Try it:
In the copy you make, keep each entry exactly as it is and leave out all images.
Segment Start: Information provided
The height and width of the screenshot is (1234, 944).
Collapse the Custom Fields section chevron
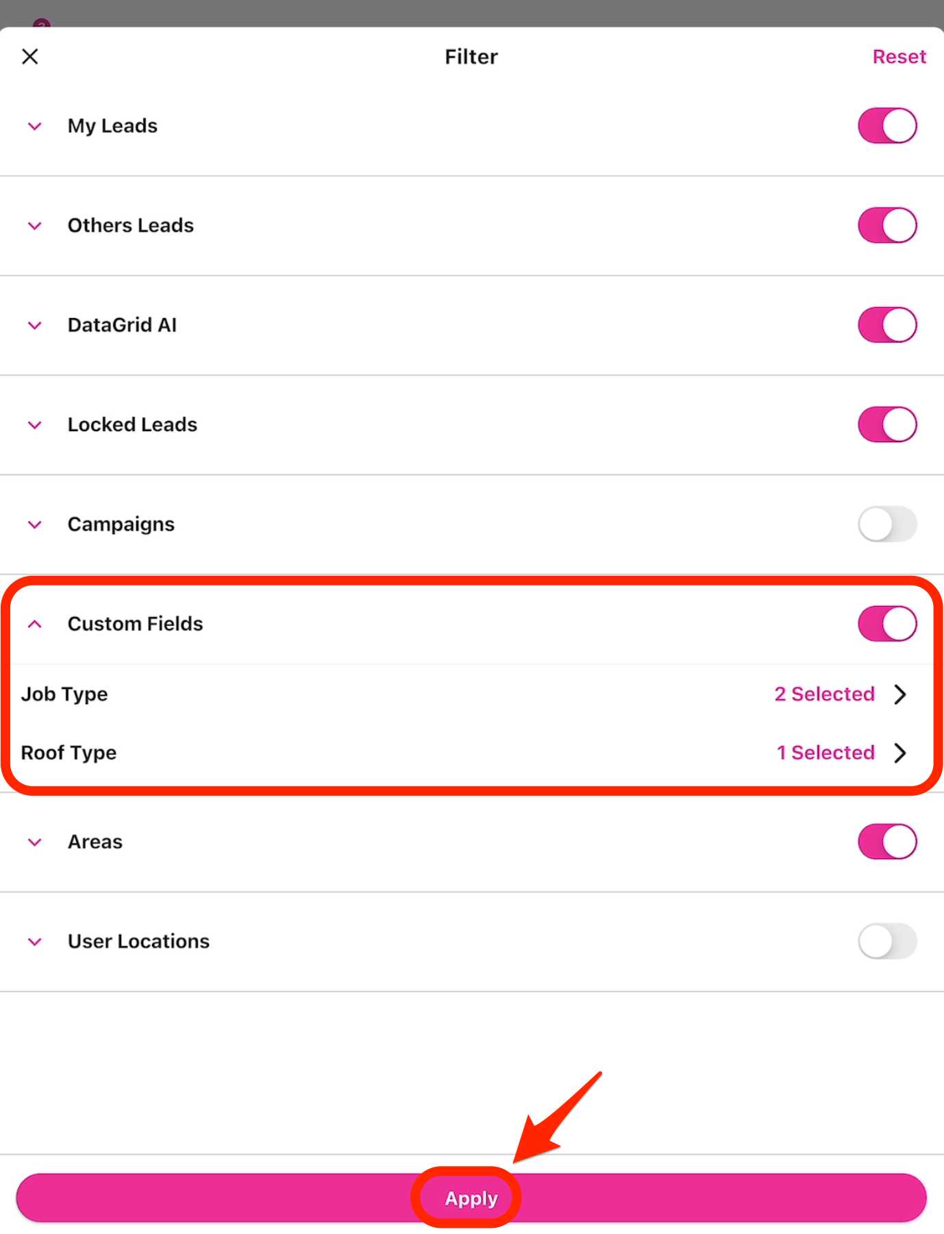[35, 624]
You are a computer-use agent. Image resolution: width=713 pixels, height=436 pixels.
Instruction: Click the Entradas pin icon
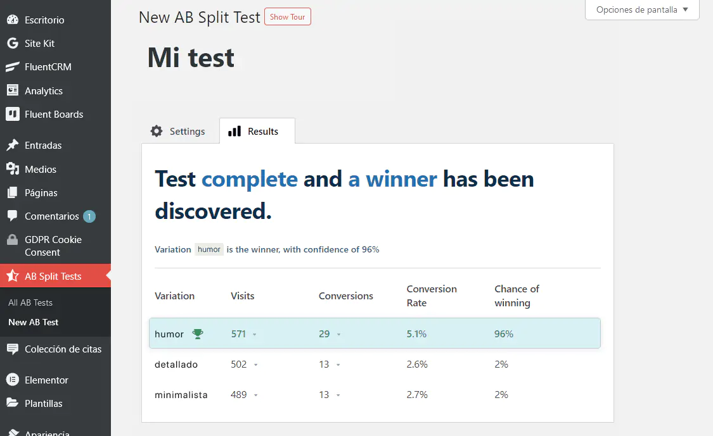12,146
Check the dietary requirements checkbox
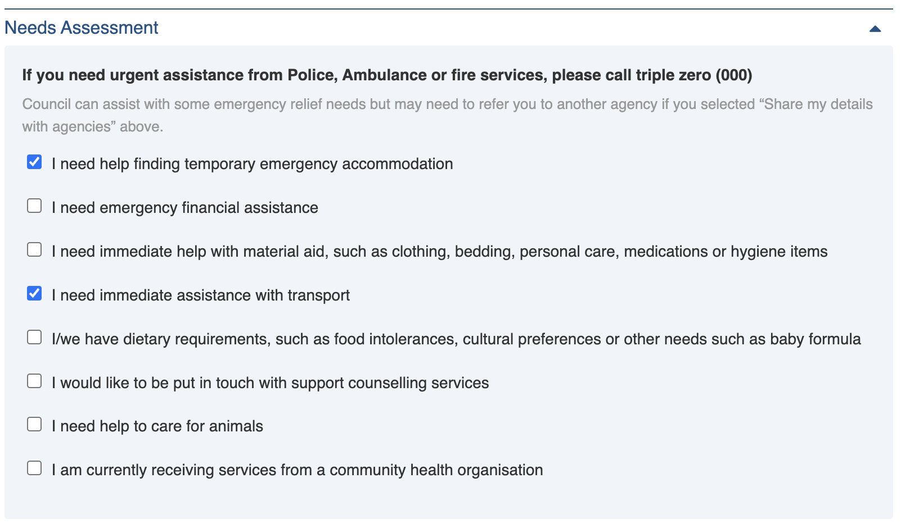Viewport: 901px width, 528px height. click(34, 338)
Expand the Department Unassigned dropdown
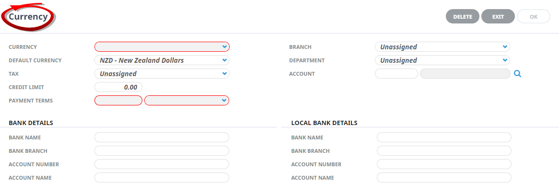 443,60
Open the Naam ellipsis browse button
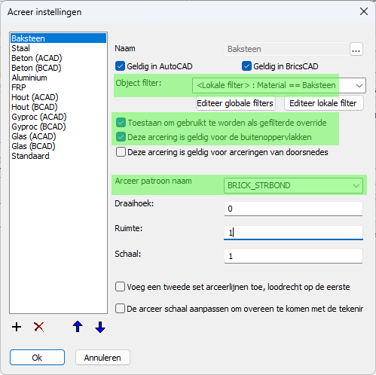Image resolution: width=376 pixels, height=375 pixels. click(x=356, y=49)
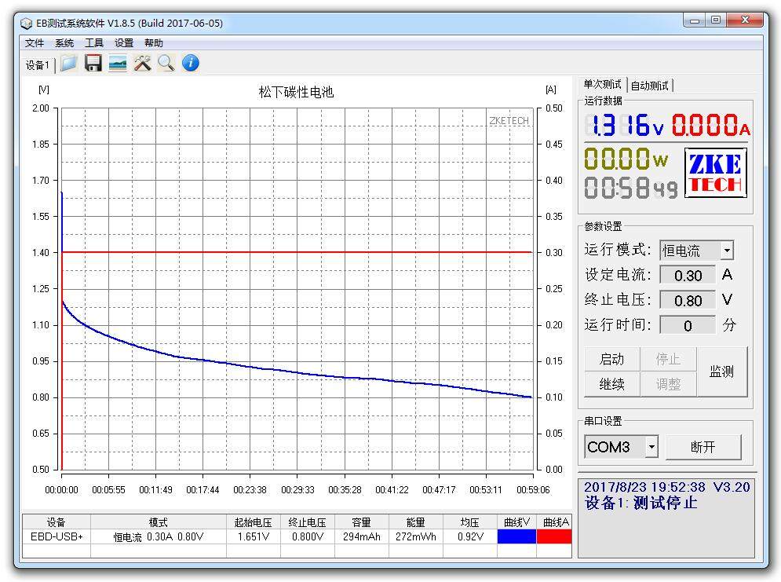781x582 pixels.
Task: Click the red 曲线A color swatch
Action: click(554, 536)
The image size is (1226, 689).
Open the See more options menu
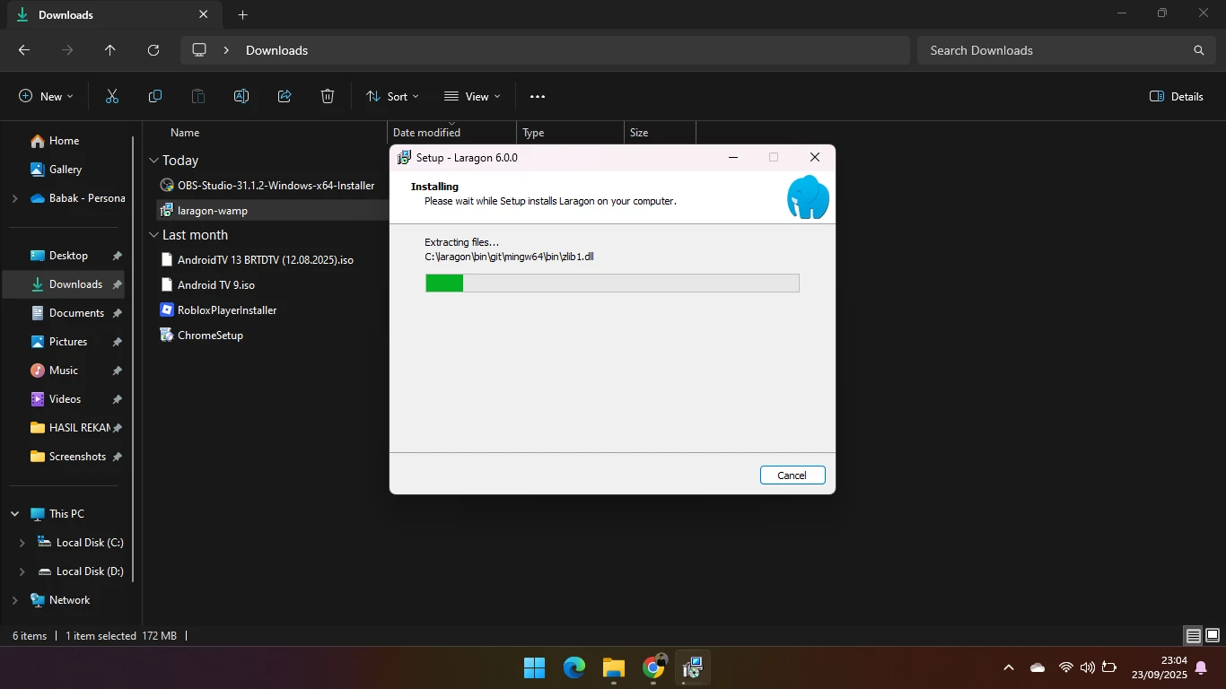pyautogui.click(x=538, y=97)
Segment End: Information provided
Exercise answer:
The height and width of the screenshot is (1234, 944).
Collapse the Custom Fields section chevron
[35, 624]
You are a computer-use agent. Image resolution: width=713 pixels, height=436 pixels.
Instruction: Click the Entradas pin icon
12,146
Check the dietary requirements checkbox
Viewport: 901px width, 528px height. click(34, 338)
Expand the Department Unassigned dropdown
 443,60
Open the Naam ellipsis browse button
Image resolution: width=376 pixels, height=375 pixels. click(x=356, y=49)
781x582 pixels.
Task: Click the red 曲线A color swatch
Action: click(554, 536)
The image size is (1226, 689).
Open the See more options menu
pyautogui.click(x=538, y=97)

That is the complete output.